» What the exercise asks
What is needed is an exact copy of all the records, written out in full.

(Dataset entries)
[Start of section]

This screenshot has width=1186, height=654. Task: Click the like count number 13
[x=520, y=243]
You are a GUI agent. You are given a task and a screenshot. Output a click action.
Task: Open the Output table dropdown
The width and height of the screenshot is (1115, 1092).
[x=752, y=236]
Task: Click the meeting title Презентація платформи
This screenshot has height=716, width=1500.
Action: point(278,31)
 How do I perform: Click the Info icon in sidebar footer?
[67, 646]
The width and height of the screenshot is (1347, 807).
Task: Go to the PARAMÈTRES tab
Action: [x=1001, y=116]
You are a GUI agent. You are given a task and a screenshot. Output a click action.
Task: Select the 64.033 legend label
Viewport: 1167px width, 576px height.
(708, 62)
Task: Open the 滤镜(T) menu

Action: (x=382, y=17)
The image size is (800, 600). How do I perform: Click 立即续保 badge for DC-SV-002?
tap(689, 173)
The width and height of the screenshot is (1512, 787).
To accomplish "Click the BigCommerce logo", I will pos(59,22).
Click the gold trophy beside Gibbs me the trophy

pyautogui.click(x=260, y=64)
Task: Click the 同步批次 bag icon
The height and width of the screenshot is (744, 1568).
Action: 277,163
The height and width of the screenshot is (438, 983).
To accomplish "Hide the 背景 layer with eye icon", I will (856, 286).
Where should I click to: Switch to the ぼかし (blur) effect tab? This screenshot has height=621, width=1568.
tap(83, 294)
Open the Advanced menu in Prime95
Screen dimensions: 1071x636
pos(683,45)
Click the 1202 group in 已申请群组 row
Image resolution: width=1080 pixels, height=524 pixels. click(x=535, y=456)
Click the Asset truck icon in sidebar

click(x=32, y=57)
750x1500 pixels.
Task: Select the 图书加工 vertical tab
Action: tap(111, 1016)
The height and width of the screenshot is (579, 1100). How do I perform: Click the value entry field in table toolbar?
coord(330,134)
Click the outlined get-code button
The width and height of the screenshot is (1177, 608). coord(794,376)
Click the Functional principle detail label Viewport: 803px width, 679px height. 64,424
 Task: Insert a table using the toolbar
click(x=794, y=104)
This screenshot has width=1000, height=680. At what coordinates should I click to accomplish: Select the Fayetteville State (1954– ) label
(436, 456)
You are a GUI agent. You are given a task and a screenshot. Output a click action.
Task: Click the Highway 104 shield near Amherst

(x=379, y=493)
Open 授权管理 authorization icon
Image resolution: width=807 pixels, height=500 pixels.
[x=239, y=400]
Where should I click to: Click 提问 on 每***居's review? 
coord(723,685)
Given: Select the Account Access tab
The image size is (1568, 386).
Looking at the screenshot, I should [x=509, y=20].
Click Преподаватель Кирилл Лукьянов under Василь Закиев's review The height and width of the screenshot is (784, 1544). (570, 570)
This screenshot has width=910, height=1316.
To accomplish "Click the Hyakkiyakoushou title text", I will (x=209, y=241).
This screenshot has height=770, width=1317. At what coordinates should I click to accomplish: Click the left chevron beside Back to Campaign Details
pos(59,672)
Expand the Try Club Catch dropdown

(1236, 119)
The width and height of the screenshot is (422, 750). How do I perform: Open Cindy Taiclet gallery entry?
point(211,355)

[End of section]

» Written answer
This screenshot has width=1186, height=654. Task: Click the like count number 13
[x=520, y=243]
You are a GUI agent. You are given a task and a screenshot. Output a click action.
Task: Open the Output table dropdown
The width and height of the screenshot is (1115, 1092).
[x=752, y=236]
Task: Click the meeting title Презентація платформи
This screenshot has height=716, width=1500.
Action: point(278,31)
 How do I perform: Click the Info icon in sidebar footer?
[67, 646]
The width and height of the screenshot is (1347, 807).
Task: Go to the PARAMÈTRES tab
Action: [x=1001, y=116]
You are a GUI agent. You are given a task and a screenshot. Output a click action.
Task: Select the 64.033 legend label
Viewport: 1167px width, 576px height.
(708, 62)
Task: Open the 滤镜(T) menu

Action: (x=382, y=17)
The image size is (800, 600). How do I perform: Click 立即续保 badge for DC-SV-002?
tap(689, 173)
The width and height of the screenshot is (1512, 787).
To accomplish "Click the BigCommerce logo", I will pos(59,22).
Click the gold trophy beside Gibbs me the trophy

pyautogui.click(x=260, y=64)
Task: Click the 同步批次 bag icon
The height and width of the screenshot is (744, 1568).
Action: 277,163
The height and width of the screenshot is (438, 983).
To accomplish "Hide the 背景 layer with eye icon", I will (856, 286).
Where should I click to: Switch to the ぼかし (blur) effect tab? This screenshot has height=621, width=1568.
tap(83, 294)
Open the Advanced menu in Prime95
Screen dimensions: 1071x636
pos(683,45)
Click the 1202 group in 已申请群组 row
Image resolution: width=1080 pixels, height=524 pixels. click(x=535, y=456)
Click the Asset truck icon in sidebar

click(x=32, y=57)
750x1500 pixels.
Task: Select the 图书加工 vertical tab
Action: tap(111, 1016)
The height and width of the screenshot is (579, 1100). How do I perform: Click the value entry field in table toolbar?
coord(330,134)
Click the outlined get-code button
The width and height of the screenshot is (1177, 608). coord(794,376)
Click the Functional principle detail label Viewport: 803px width, 679px height. 64,424
 Task: Insert a table using the toolbar
click(x=794, y=104)
This screenshot has width=1000, height=680. At what coordinates should I click to accomplish: Select the Fayetteville State (1954– ) label
(436, 456)
You are a GUI agent. You are given a task and a screenshot. Output a click action.
Task: Click the Highway 104 shield near Amherst

(x=379, y=493)
Open 授权管理 authorization icon
Image resolution: width=807 pixels, height=500 pixels.
[x=239, y=400]
Where should I click to: Click 提问 on 每***居's review? 
coord(723,685)
Given: Select the Account Access tab
The image size is (1568, 386).
Looking at the screenshot, I should [x=509, y=20].
Click Преподаватель Кирилл Лукьянов under Василь Закиев's review The height and width of the screenshot is (784, 1544). (570, 570)
This screenshot has width=910, height=1316.
To accomplish "Click the Hyakkiyakoushou title text", I will (x=209, y=241).
This screenshot has height=770, width=1317. At what coordinates should I click to accomplish: Click the left chevron beside Back to Campaign Details
pos(59,672)
Expand the Try Club Catch dropdown

(1236, 119)
The width and height of the screenshot is (422, 750). How do I perform: Open Cindy Taiclet gallery entry?
point(211,355)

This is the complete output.